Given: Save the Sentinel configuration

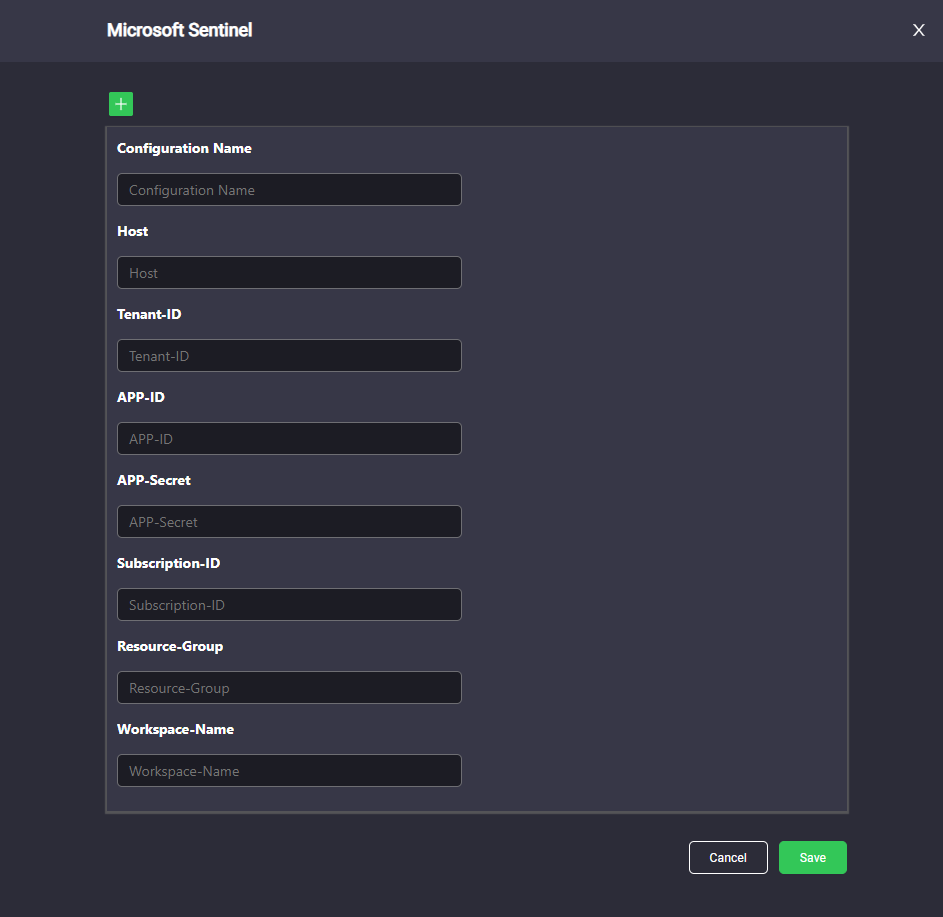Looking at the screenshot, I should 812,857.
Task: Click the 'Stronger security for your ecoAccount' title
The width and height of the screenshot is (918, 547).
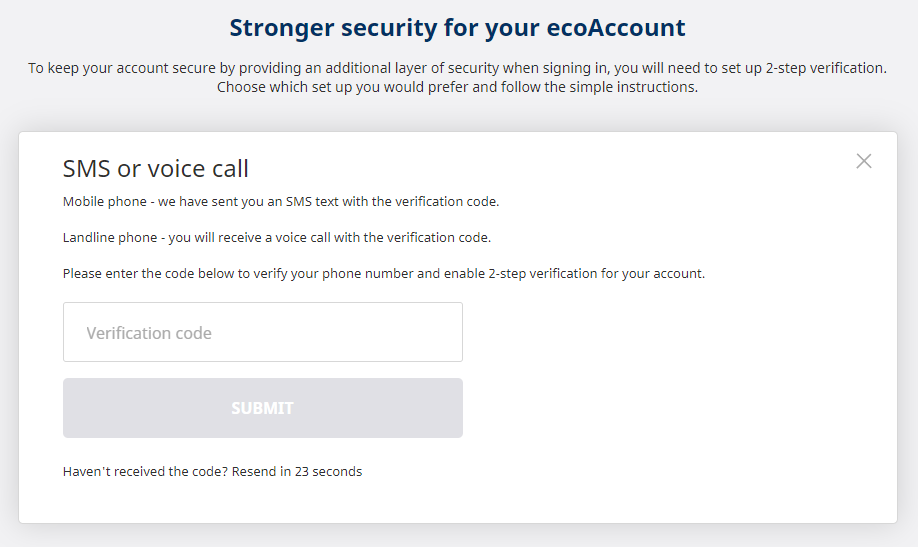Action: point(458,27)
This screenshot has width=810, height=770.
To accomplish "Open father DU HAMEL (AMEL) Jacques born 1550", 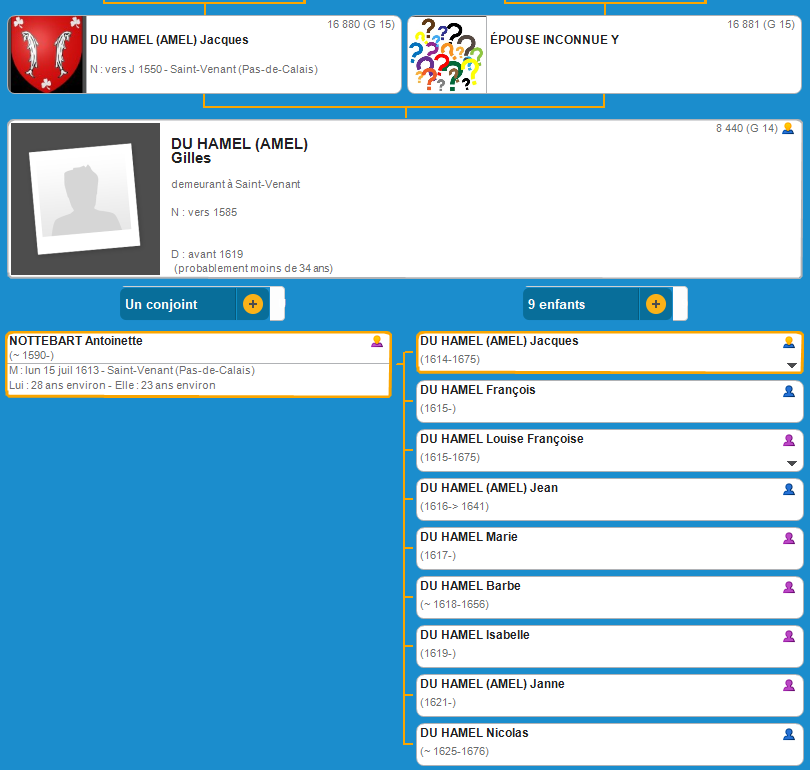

|---|

**PROBLEM**. Starting with the line that holds "This screenshot has width=810, height=770.", retype each line through the last one in the listing above, exactly as written. Do not copy any pictures.

**ANSWER FOR THE TASK**.
This screenshot has width=810, height=770.
To accomplish "Open father DU HAMEL (AMEL) Jacques born 1550", 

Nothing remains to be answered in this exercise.